START Source material
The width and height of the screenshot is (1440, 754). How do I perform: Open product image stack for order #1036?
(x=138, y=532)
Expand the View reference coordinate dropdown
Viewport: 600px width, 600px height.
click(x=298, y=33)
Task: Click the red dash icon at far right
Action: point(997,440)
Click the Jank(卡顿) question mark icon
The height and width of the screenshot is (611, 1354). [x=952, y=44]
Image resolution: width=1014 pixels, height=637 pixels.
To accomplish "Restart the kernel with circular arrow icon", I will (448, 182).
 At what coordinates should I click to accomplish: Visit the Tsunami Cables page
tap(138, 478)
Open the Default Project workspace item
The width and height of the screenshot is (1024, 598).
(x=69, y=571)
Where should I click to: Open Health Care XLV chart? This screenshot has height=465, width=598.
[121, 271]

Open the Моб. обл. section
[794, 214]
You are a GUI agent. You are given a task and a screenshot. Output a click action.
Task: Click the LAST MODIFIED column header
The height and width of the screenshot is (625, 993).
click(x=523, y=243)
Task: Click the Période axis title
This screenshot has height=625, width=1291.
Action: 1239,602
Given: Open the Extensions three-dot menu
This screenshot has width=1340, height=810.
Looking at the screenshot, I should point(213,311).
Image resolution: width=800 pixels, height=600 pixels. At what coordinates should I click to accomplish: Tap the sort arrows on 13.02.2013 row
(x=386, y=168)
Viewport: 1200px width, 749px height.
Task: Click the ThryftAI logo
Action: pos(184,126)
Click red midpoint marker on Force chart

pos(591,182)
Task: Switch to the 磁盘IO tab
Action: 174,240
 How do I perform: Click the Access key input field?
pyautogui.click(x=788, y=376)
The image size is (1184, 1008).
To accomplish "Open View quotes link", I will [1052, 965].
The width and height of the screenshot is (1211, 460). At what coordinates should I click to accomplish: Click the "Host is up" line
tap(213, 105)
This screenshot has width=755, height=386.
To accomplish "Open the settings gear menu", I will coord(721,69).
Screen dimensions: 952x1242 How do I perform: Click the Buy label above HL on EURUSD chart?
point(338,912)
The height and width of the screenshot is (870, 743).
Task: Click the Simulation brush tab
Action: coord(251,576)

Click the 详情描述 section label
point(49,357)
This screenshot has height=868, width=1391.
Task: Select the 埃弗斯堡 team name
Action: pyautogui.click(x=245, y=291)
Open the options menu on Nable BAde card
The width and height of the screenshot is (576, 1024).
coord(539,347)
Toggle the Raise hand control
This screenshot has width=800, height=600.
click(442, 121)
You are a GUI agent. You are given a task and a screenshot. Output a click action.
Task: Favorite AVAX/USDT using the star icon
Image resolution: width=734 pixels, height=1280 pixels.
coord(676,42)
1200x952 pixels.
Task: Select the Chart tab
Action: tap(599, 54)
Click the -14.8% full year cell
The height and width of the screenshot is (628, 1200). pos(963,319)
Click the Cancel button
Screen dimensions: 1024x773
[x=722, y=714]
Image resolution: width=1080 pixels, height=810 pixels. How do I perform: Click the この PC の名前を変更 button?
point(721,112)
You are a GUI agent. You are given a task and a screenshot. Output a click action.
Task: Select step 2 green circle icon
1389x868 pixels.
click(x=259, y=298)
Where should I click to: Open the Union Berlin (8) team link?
END Source material
*Directions for this task:*
Answer with the number alone after working out how many lines in the records contain the string "will".

*Solution:*
3